■ **Required action**: Only certain lines below are wanted: those starting at the line containing "Given: Click Name" and ending at the line containing "Given: Select Открыть at top of context menu", both included, each retyped exactly.
━━━ Data ━━━
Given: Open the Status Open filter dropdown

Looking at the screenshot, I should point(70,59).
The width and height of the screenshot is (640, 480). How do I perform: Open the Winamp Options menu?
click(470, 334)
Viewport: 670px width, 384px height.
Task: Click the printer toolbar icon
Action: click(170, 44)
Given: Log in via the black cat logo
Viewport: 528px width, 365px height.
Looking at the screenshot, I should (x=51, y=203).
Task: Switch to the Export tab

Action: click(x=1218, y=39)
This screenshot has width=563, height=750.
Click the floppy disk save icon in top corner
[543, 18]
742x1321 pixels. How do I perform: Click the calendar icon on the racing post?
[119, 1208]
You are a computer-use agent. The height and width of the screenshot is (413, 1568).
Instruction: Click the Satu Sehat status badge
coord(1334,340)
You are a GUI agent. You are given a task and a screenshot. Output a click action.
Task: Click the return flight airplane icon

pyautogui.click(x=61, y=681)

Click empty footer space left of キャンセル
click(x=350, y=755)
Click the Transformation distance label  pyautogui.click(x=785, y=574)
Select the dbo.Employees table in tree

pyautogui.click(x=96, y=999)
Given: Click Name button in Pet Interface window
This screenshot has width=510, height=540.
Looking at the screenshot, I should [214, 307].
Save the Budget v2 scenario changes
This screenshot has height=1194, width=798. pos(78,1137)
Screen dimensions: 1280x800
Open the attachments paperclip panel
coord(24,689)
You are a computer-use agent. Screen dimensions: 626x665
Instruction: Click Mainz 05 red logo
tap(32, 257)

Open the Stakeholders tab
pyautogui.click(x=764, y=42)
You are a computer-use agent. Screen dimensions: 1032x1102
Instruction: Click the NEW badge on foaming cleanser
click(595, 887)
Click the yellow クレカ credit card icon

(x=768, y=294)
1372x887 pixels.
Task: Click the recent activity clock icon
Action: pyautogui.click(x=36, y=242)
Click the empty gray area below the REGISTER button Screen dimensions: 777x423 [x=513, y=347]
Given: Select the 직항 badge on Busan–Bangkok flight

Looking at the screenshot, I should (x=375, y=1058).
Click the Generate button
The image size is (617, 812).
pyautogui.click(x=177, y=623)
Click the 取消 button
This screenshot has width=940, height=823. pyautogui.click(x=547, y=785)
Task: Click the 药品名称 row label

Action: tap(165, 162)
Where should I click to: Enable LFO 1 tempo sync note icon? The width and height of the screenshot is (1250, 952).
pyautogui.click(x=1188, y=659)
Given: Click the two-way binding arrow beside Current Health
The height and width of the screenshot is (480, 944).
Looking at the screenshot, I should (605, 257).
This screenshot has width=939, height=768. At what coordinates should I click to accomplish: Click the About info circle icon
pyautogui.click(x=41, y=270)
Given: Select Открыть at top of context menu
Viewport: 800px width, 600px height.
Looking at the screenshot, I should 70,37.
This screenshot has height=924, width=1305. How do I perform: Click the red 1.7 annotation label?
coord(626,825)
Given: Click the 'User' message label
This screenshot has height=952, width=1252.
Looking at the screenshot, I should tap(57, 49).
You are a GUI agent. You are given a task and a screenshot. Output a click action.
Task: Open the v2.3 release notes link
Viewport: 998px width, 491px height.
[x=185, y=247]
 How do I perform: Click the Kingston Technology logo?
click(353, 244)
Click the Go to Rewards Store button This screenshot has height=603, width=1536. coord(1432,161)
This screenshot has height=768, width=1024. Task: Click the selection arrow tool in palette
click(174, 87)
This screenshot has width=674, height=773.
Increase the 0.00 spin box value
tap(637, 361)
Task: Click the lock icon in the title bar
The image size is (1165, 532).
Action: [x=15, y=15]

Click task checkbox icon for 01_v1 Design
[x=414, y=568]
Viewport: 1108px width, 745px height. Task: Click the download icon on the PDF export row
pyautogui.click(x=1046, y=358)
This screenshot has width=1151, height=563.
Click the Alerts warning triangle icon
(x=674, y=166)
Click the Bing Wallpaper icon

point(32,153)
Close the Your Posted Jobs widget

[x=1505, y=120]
━━━
■ **Output for this exercise**:
Given: Click Name button in Pet Interface window
This screenshot has width=510, height=540.
Looking at the screenshot, I should [214, 307].
Save the Budget v2 scenario changes
This screenshot has height=1194, width=798. pos(78,1137)
Screen dimensions: 1280x800
Open the attachments paperclip panel
coord(24,689)
You are a computer-use agent. Screen dimensions: 626x665
Instruction: Click Mainz 05 red logo
tap(32, 257)

Open the Stakeholders tab
pyautogui.click(x=764, y=42)
You are a computer-use agent. Screen dimensions: 1032x1102
Instruction: Click the NEW badge on foaming cleanser
click(595, 887)
Click the yellow クレカ credit card icon

(x=768, y=294)
1372x887 pixels.
Task: Click the recent activity clock icon
Action: pyautogui.click(x=36, y=242)
Click the empty gray area below the REGISTER button Screen dimensions: 777x423 [x=513, y=347]
Given: Select the 직항 badge on Busan–Bangkok flight

Looking at the screenshot, I should (x=375, y=1058).
Click the Generate button
The image size is (617, 812).
pyautogui.click(x=177, y=623)
Click the 取消 button
This screenshot has width=940, height=823. pyautogui.click(x=547, y=785)
Task: Click the 药品名称 row label

Action: tap(165, 162)
Where should I click to: Enable LFO 1 tempo sync note icon? The width and height of the screenshot is (1250, 952).
pyautogui.click(x=1188, y=659)
Given: Click the two-way binding arrow beside Current Health
The height and width of the screenshot is (480, 944).
Looking at the screenshot, I should (605, 257).
This screenshot has width=939, height=768. At what coordinates should I click to accomplish: Click the About info circle icon
pyautogui.click(x=41, y=270)
Given: Select Открыть at top of context menu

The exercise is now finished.